Date of Conferral
Marlon F. Sukal
Globalization and international business increasingly require the services of skilled expatriates in overseas offices. Over the past 50 years, numerous studies have focused on various factors affecting expatriate adjustment, primarily through quantitative research, reaching no conclusions on what factors in cross-cultural training would guarantee expatriate success. Expatriate failure has high personal and organizational costs. The purpose of this study was to use the qualitative methodology of narrative inquiry to investigate the adjustment, transition, and repatriation experience as a holistic process. Two theoretical constructions, Bandura's social learning theory, applied to the learning process in an international assignment, and social identity theory, represented key factors in the expatriate experience. The overarching research question investigated the distinct factors that contributed to the overall success or failure of an expatriate. Narrative inquiry, and open-ended questions, allowed the participants to reveal their stories. Participants (N = 14) were selected using criterion and convenience sampling. Interviews were recorded, transcribed, and coded into themes using an iterative process.
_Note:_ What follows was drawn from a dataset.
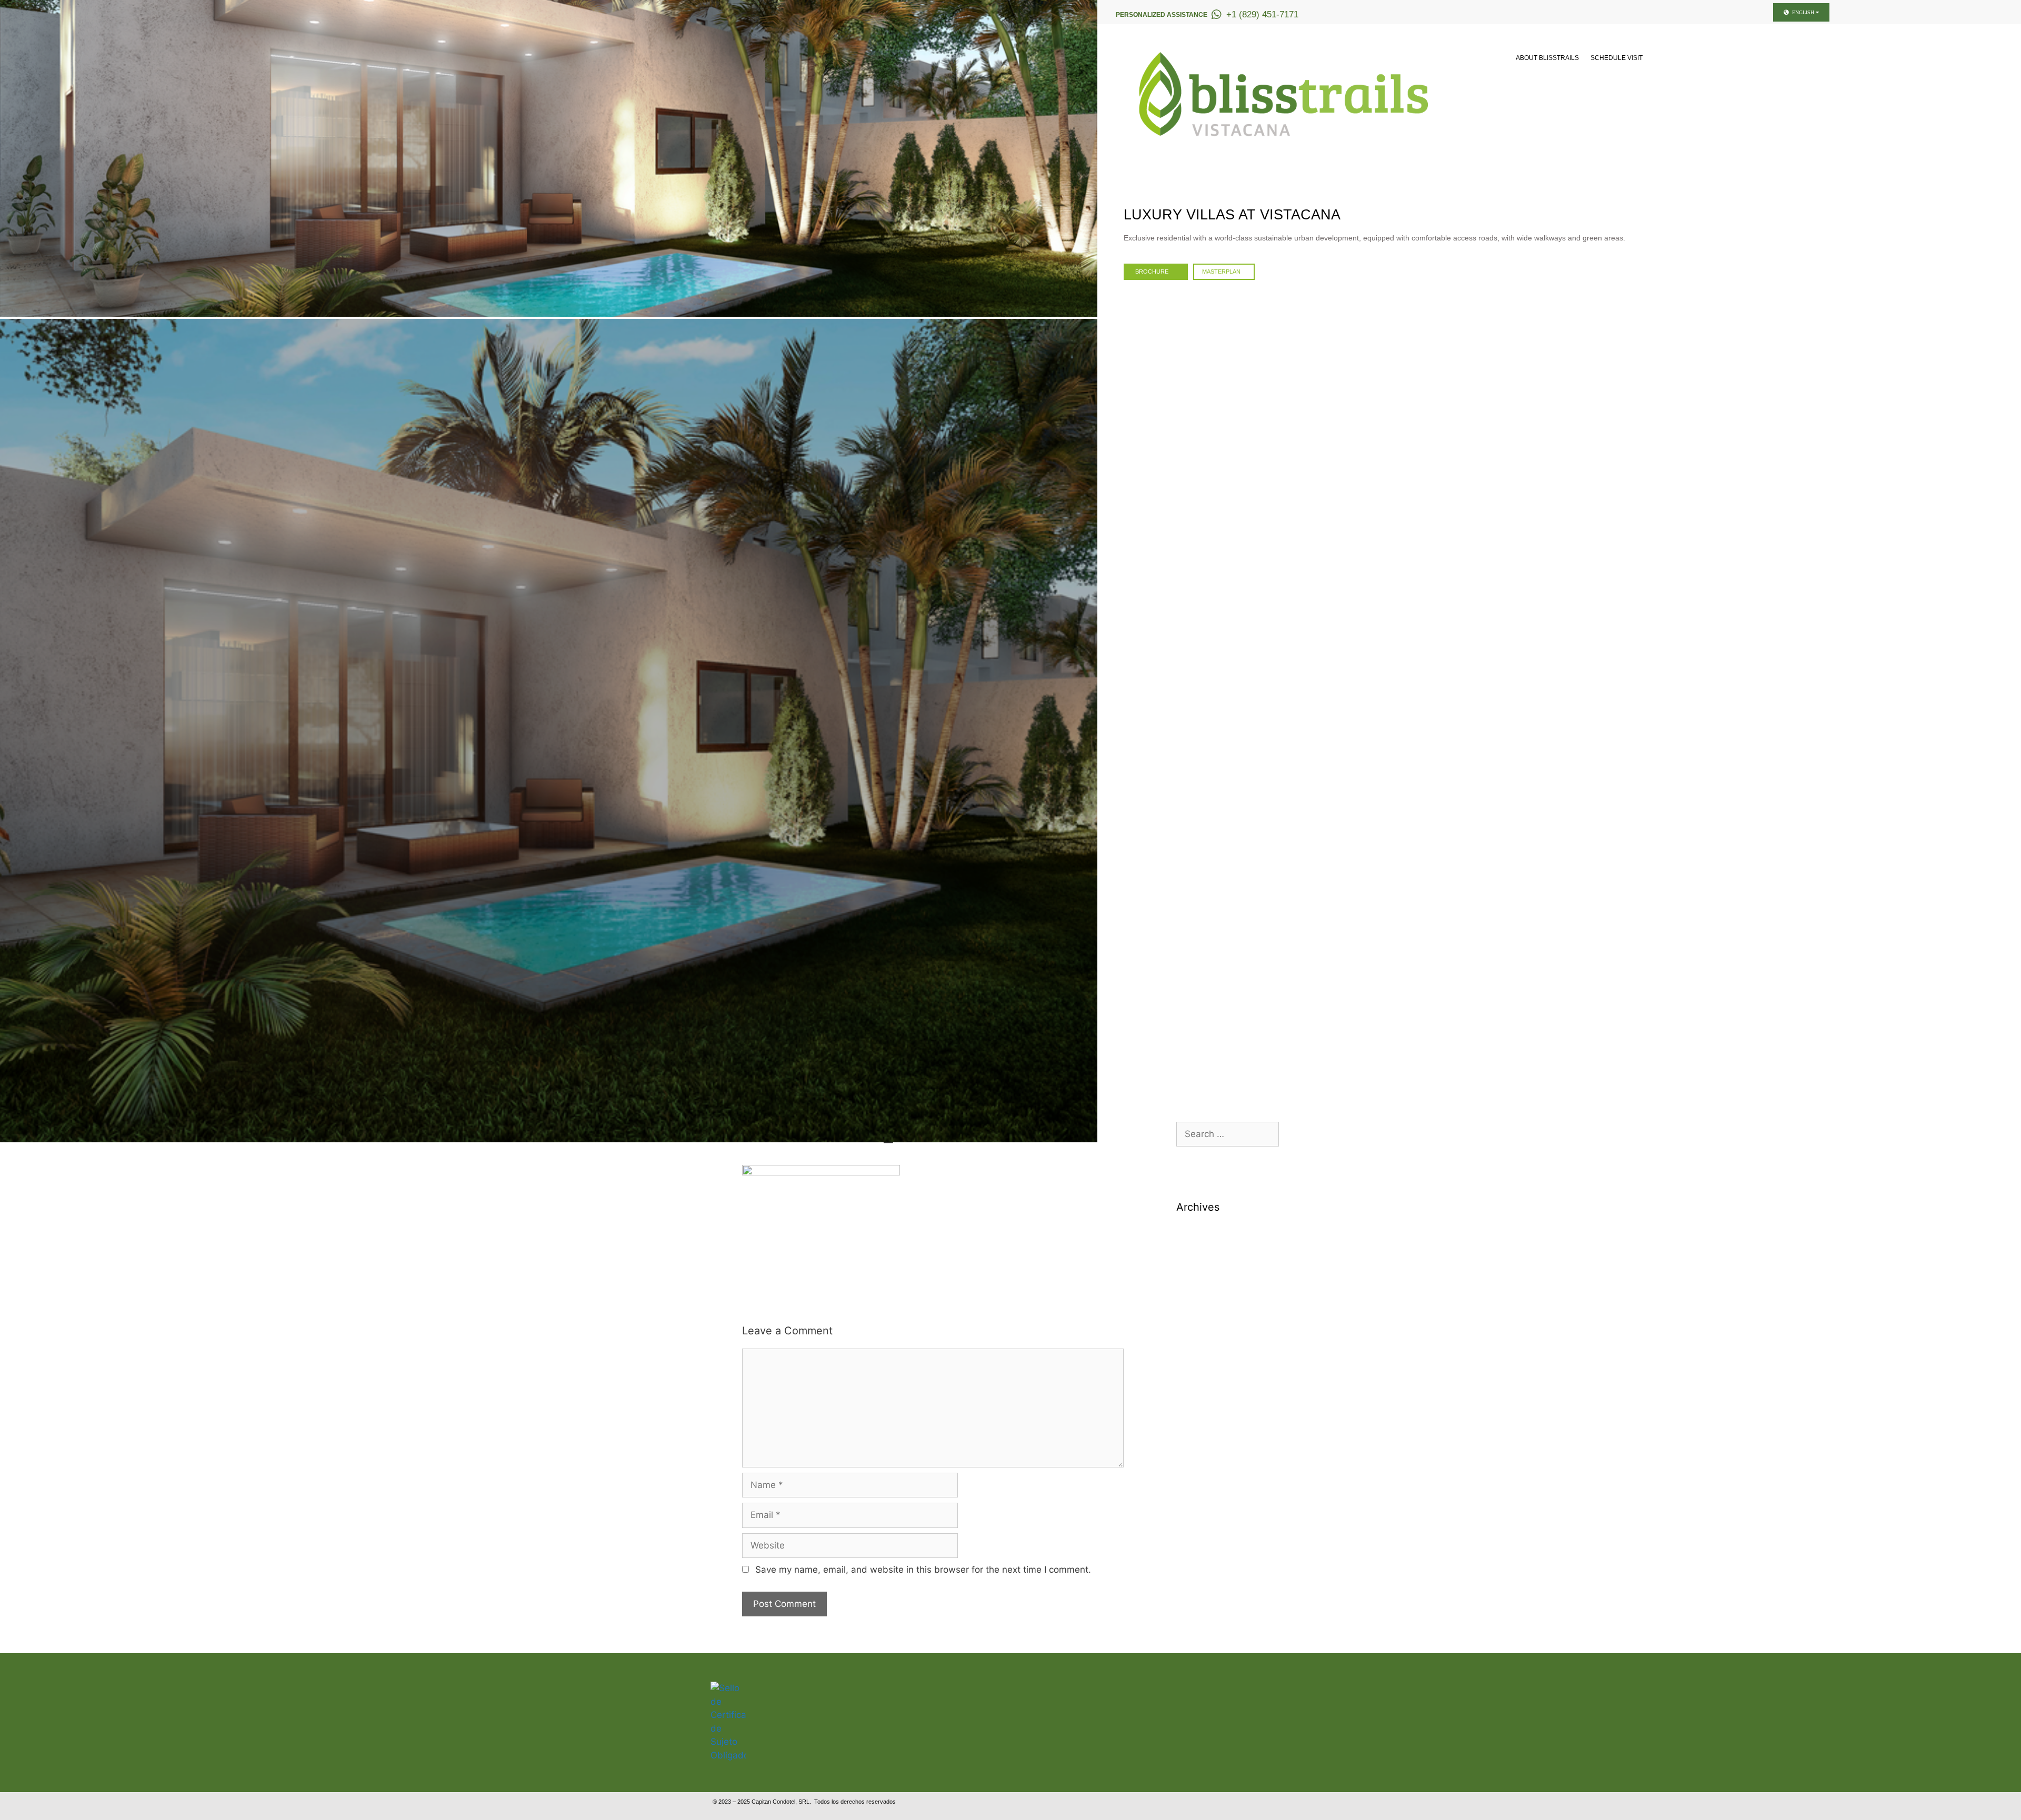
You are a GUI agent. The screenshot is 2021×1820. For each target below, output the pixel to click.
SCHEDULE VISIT (1616, 58)
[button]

Results established weak organizational support in the preparation and repatriation stages. Participants considered their assignments a success and exhibited strong self-efficacy and internal locus of control. The need for successful expatriate performance will continue to increase with globalization; findings in this study can contribute to the training, support, and repatriation of employees. The potential for social change includes the improvement in global business functioning and international understanding.